As the bus entered Montana, Chip decided to make contact. He moved up the aisle and accidentally on purpose dropped his copy of the
Diaries
on the man’s lap.

The man looked down at the book and said, “The day of reckoning is upon us.”

“Amen, brother,” said Chip, taking the seat across the aisle. “Amen.”

53

Prosper, and Live Long.

—Third Maxim of the Amaranthine Church

T
HE AMBIENCE AT BIGG
Bodies had not improved in Arling Biggie’s absence. Beaut, still nursing his broken foot, was opening up late every morning, closing early at night, and doing little else. The place was falling apart—dumbbells racked out of order, mirrors smudged with oil and chalk dust, and the lat machine suffering from a broken pulley. Piles of lint were growing in the corners, and the locker room floors were unspeakable. Beaut had dragged Bigg’s comfortable leather chair out of his office and put it behind the front counter. He spent his days slumped in the chair reading magazines—today it was a dog-eared copy of
Fem-Physique Quarterly
—his bad foot propped on one of the weight benches. Beaut hadn’t shaved lately; his eyes were bloodshot, and his skin was saggy. Every few minutes he took a sip from a plastic Spiderman cup.

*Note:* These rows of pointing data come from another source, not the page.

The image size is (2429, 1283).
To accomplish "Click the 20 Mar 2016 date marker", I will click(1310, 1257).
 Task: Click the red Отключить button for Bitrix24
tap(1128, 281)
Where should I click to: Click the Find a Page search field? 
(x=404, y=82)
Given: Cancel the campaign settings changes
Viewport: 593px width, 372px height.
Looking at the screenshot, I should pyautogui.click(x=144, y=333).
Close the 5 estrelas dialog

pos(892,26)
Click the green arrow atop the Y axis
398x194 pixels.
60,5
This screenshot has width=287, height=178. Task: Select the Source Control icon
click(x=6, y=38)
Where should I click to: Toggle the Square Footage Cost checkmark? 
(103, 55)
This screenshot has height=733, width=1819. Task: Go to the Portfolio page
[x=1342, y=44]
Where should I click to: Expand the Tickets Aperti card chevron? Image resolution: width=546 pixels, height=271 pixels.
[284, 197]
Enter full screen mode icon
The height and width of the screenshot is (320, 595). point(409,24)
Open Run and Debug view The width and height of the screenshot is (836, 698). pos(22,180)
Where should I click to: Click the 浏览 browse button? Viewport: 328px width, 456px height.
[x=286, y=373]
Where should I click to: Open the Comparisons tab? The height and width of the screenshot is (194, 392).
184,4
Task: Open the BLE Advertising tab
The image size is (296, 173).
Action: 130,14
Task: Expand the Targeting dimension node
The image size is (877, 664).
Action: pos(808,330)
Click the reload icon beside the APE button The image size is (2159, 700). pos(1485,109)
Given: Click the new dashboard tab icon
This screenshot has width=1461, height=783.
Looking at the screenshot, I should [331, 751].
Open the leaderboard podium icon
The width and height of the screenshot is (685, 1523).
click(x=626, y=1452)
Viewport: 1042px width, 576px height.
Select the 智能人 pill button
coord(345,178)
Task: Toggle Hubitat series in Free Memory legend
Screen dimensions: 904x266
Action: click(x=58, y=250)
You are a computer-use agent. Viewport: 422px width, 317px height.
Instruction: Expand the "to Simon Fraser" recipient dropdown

Both Beaut and Bigg Bodies looked as if they had been neglected for months on end, but it had only been six days since Bigg’s arrest. Crow marveled at how quickly things could fall apart. Beaut was a mere husk of his former overinflated self. Both Beaut and the gym were slowly crumbling. Rupe might have something to say here. Something about short telomeres.

Crow loaded another pair of plates onto the bar and did a set of bench presses, ten nice, slow lifts. He racked the bar and sat up, then noticed a blocky man in a blue suit come in through the front door. Not until he saw Beaut sit up and drop his magazine did he recognize Arling Biggie, the sequel.

The new Arling Biggie had removed his Fu Manchu mustache and his sideburns, and his previously clean-shaven head was now dark with new hair growth. Even more startling: a pair of wire-rimmed eyeglasses teetered on his thick nose.

Bigg exchanged a few words with Beaut, then spotted Crow. He approached, his demeanor uncharacteristically subdued.

“How’s it going, Crow?”

“Not bad,” Crow replied. “You made bail, huh?”

“I had my lawyer sell one of the limos. I’d have sold both of them, except the one I let you use is still impounded.”

“You’ll get it back.”

Bigg shrugged, bent over, and picked a piece of lint off the rubber floor mat. He looked around, seemed to take in the general neglect, and dropped the lint back on the floor. “The place looks like hell.”

Crow wasn’t sure whether he should agree or disagree.

Bigg said, “I just got done talking to my lawyer. You know what he told me? He said I’m probably going to jail for a while. He wants me to plead something. Reckless endangerment. And all I did was shoot at a closed door. Besides, I hear the guy’s immortal. How can they charge me with trying to kill somebody that can’t die? They don’t even care about the fact that the day before, the guy hit me over the head with a wrench. You know what I’m talking about. You got clobbered, too. What are you supposed to do, you run into the guy that hit you? You going to say, ‘I forgive you, brother’? You going to turn the other cheek?”